Wednesday, February 18, 2015

PACC Offshore

PACC Offshore: 4Q14 results were below estimates, with net loss coming in at US$10.0m versus 4Q13’s net profit of $4.2m, taking FY14 net profit to $53.2m (-27%).


Revenue for the quarter inched up 1% to US$55.8m, supported by the offshore supply vessels (+11%) and harbour services and emergency response (+68%) segments, but offset by lower revenue from the transportation & installation (-43%) and offshore accommodation (-4%) segments.


Gross margin fell 10ppt to 12%, dragged by the OSV and T&I shallow water segments, which was impacted by vessels undergoing repairs and lower charter rates respectively.


Bottom-line was weighed by a more than 88% decline in other operating income to US$1.8m, due to the absence of sale of vessels from the previous year, offset partially by lower general and admin (-27% to US$8.5m) and finance costs (-35% to US$2.3m).
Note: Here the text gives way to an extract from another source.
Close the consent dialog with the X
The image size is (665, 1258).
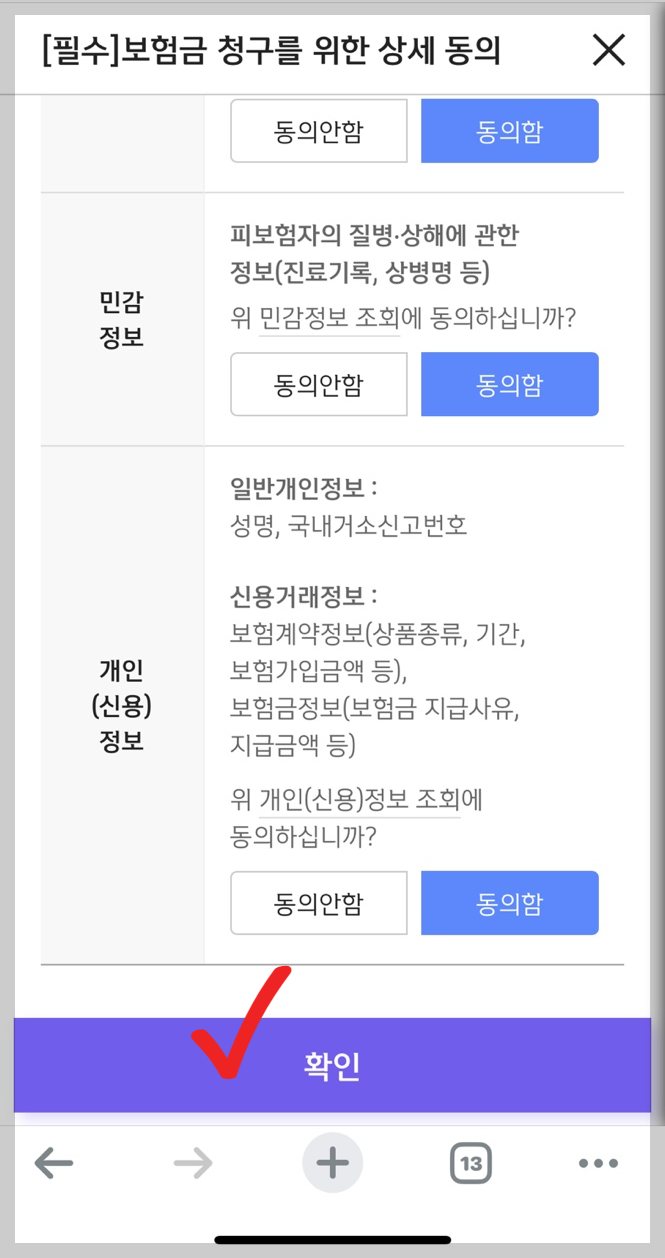608,51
Going forward, Maybank-KE highlights that two key concerns remain unresolved: 1) Mexico JV still making losses as vessels idle and 2) Uncontracted second SSAV, POSH Arcadia (mid-2015 delivery), which is aiming for a Petrobras charter.
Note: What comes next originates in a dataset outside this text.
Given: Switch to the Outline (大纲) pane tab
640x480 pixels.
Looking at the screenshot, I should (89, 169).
The house sees greater uncertainties on deteriorating conditions in Mexico and Brazil - Pemex has announced an 11.5% budget cut while Petrobras is engulfed in corruption probe on top of the weak oil price environment. In its statements, management said that it will also seek jobs outside of Mexico and trim operating expenses.

PACC also added that it will defer some of its planned newbuildings, and has US$250m of committed capex as at end-FY14, of which US$130m is to be paid in FY15. The house believe that this is prudent as cash conservation would be vital now, even though the Kuok group offers a strong financial backing

DPS of 1.5¢ declared (FY13: 4.5¢), taking FY14 yield to 2.8%.

At the current price, PACC trades at just 0.6x P/B.